Monday, January 6, 2020

Beware Spinlocks in User Space

Malte Skarupke (via Shantonu Sen, Niels Broekhuijsen):

I overheard somebody at work complaining about mysterious stalls while porting Rage 2 to Stadia. […] The only thing those mysterious stalls had in common was that they were all using spinlocks. I was curious about that because I happened to be the person who wrote the spinlock we were using. The problem was that there was a thread that spent several milliseconds trying to acquire a spinlock at a time when no other thread was holding the spinlock. Let me repeat that: The spinlock was free to take yet a thread took multiple milliseconds to acquire it. […] In our case we were able to make the problem go away by replacing spinlocks with mutexes, but that leads to the question: How do you even measure whether a spinlock is better than a mutex, and what makes a good spinlock?

Linus Torvalds (Hacker News):

So now you still hold the lock, but you got scheduled away from the CPU, because you had used up your time slice. The “current time” you read is basically now stale, and has nothing to do with the (future) time when you are actually going to release the lock.

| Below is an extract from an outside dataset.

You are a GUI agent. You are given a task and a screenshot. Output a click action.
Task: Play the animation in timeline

Somebody else comes in and wants that “spinlock”, and that somebody will now spin for a long while, since nobody is releasing it - it’s still held by that other thread entirely that was just scheduled out. At some point, the scheduler says “ok, now you’ve used your time slice”, and schedules the original thread, and now the lock is actually released. Then another thread comes in, gets the lock again, and then it looks at the time and says “oh, a long time passed without the lock being held at all”.

[…]

You’re just getting random values because different schedulers have different heuristics for “do I want to let CPU bound processes use long time slices or not”?

[…]

Notice, how when the author uses an actual std::mutex, things just work fairly well, and regardless of scheduler. Because now you’re doing what you’re supposed to do. Yeah, the timing values might still be off - bad luck is bad luck - but at least now the scheduler is aware that you’re “spinning” on a lock.

Malte Skarupke:

Once we break it down like that we realize that actually these are all the same case. In all of these cases one thread can run, all others are calling yield(). The only difference between the case that I wanted to measure and the other two accidental cases is whether the scheduler is incorrectly not running thread C or incorrectly not running thread N. In either case all other fifteen threads are just calling yield().

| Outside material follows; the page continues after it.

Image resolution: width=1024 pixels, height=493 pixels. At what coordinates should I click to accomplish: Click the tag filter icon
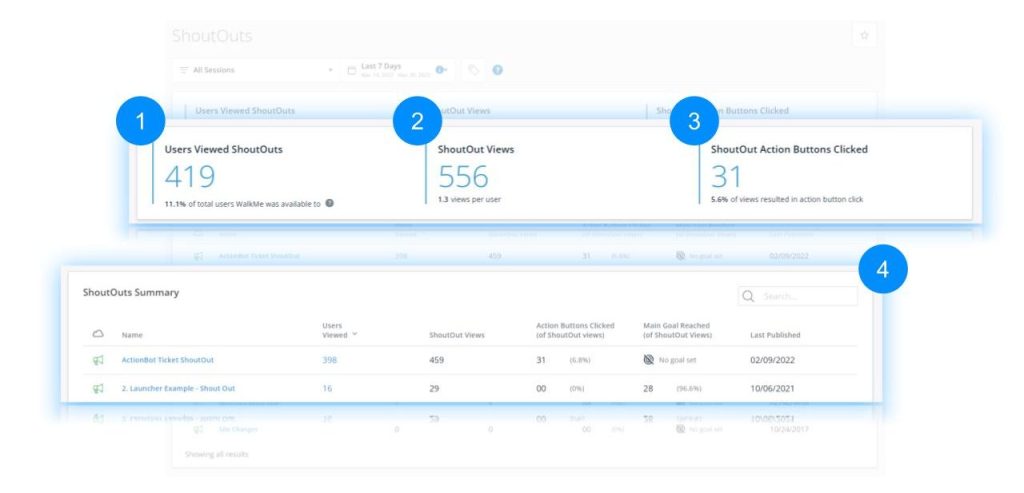[x=473, y=70]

So your claim is that it’s a problem that I try to measure how long it takes for thread N to run even though I might accidentally be measuring how long it takes for thread C to run. But I claim that that’s fine because these are all equally problematic. One thread could run, all other threads are yielding, yet that one thread is not running. And we don’t care whether the thread that could run is thread N or thread C.

Linus Torvalds:

The problem with that is “yield” is pretty much undefined. The definition of it is literally about single queue of a real-time behavior with a real-time scheduler with priorities.

[…]

What you want to use it for is “schedule the right process”. But you don’t even know what the right process is, or if you do you don’t tell the system (because sched_yield() literally doesn’t have that interface), so the kernel has to guess.